PROBLEMS TO WORK ON>
1. Answer these questions from the article on radiation therapy for older women with early-stage breast cancer:
(a) What is the name of the study that compared treatment options for women ages 70 and older?
(b) At what institution is Rachel Blitzblau a professor of radiation oncology?
(c) Which side effects of radiation does Blitzblau list?
2. Carry on the article on radiation therapy for older women with early-stage breast cancer, picking up after its final sentence.

[PASSAGE FOR REVIEW — start]

Women over the age of 70 with certain early-stage breast cancers don't get much benefit from radiation therapy, according to studies, but they still get it. The reason is because doctors were able to make decisions that overruled the published evidence and every patient wanted to take no chances.
Now, with government increasingly controlling health care in the United States, the search is one for ways to lessen such "defensive medicine" and cut costs. The problem is that it will be difficult to tell doctors and patients they won't get what was previously considered standard care under a free market system now that more treatments are determined by government panels.
But the change was due even before Obamacare starting looking for ways to reduce treatment. The authors of the new study went back to 2004 and a study that compared treatment options for women ages 70 and older with early-stage hormone-receptor positive breast cancers. The CALGB 9343 study reported limited benefit for adding radiation therapy plus the drug tamoxifen after lumpectomy among older women.
"The onus is on physicians to critically analyze data to shape our treatment recommendations for patients, weighing the potential toxicities of treatment against clinical benefit," said Rachel Blitzblau, M.D., Ph.D., the Butler Harris Assistant Professor of Radiation Oncology at Duke University Medical Center and senior author of the paper in Cancer.
Specifically, the 2004 study's 5-year data showed a small but statistically significant reduction in the rate of cancer recurrence; a similar finding was reported again in 2012 with a decade of data. However, the addition of radiation to tamoxifen after surgery did not improve overall survival among the study participants at either of the reporting periods.
"The discussion at the time of the first CALGB report in 2004 was that we should consider omitting radiation for these women, because the small observed benefits might not be worth the side effects and costs," Blitzblau said, adding that side effects include fatigue, discomfort and changes in the radiated breast tissue, among others.

[PASSAGE FOR REVIEW — finish]
[ENTRIES PROVIDED — start]

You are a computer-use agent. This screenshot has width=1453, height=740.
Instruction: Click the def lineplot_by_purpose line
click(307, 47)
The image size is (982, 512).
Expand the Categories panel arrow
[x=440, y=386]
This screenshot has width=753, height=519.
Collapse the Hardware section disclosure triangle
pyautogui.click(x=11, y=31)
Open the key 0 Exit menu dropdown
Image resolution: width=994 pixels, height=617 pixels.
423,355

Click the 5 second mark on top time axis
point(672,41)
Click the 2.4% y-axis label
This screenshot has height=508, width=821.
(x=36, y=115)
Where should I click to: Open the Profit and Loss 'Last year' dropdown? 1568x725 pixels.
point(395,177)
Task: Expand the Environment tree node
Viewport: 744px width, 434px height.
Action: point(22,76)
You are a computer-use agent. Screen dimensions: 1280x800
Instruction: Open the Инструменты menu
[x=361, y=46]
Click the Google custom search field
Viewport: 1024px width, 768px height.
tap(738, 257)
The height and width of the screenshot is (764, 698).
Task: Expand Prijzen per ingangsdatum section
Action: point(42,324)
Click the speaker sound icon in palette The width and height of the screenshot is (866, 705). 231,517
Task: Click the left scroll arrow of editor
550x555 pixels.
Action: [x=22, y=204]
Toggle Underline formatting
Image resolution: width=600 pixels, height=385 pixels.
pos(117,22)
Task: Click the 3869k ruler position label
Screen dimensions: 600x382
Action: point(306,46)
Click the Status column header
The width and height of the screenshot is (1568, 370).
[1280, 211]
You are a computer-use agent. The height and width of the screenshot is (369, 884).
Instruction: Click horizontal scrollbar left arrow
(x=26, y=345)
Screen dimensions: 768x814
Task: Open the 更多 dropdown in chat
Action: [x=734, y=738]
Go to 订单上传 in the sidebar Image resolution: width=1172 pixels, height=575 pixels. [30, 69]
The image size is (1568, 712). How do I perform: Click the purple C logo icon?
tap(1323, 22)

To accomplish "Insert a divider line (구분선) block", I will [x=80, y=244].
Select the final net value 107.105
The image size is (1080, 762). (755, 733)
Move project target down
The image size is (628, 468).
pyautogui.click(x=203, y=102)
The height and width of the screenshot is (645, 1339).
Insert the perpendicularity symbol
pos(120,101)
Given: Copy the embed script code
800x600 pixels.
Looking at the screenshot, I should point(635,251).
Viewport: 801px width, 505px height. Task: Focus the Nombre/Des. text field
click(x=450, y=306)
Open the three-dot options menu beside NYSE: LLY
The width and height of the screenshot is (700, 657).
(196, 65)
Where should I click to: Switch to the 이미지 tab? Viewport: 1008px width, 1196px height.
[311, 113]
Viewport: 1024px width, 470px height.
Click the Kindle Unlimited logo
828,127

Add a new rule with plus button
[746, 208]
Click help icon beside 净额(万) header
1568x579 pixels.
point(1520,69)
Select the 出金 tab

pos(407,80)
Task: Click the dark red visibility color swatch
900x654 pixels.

[ENTRIES PROVIDED — finish]

EXERCISE RESULTS>
1.
(a) The CALGB 9343 study.
(b) Duke University Medical Center.
(c) Fatigue, discomfort and changes in the radiated breast tissue, among others.

2.
But little has changed following publication of the study, with about two-thirds of women still getting radiation therapy. Blitzblau and colleagues analyzed cancer treatment patterns from a national health database called the Surveillance, Epidemiology, and End Results (SEER) registry. They found that before the CALGB study results were published in 2004, 68.6 percent of older women who would have been eligible for enrollment in the CALGB trial received radiation therapy. In the five years after the study was first reported, the rate dropped, but only slightly, to 61.7 percent.
"The publication of the trial had only a very small impact on practice patterns," Blitzblau said. "Our findings demonstrate the potential difficulty of incorporating clinical trial data that involves omitting a treatment that has been considered the standard of care."
She said physicians might have delayed making practice changes until longer-term data was available; the research team's analysis did not include results after the 10-year data from CALGB was published in 2012. In addition, she said, there is likely lingering concern among both doctors and patients that reducing treatments may worsen outcomes for older women who have excellent overall health and therefore longer life expectancies.
But Blitzblau said the findings of the current study highlight an important and increasingly difficult challenge for physicians: Striking the right balance between offering effective treatments while also acknowledging the need for more financially efficient medical care.
"It's important to improve patient and doctor communication to ensure that the right patients are getting the right treatment at the right time," Blitzblau said. "As we work toward more efficient and evidence-based medical practice in all medical specialties, we will need to understand what processes may be needed to spur change."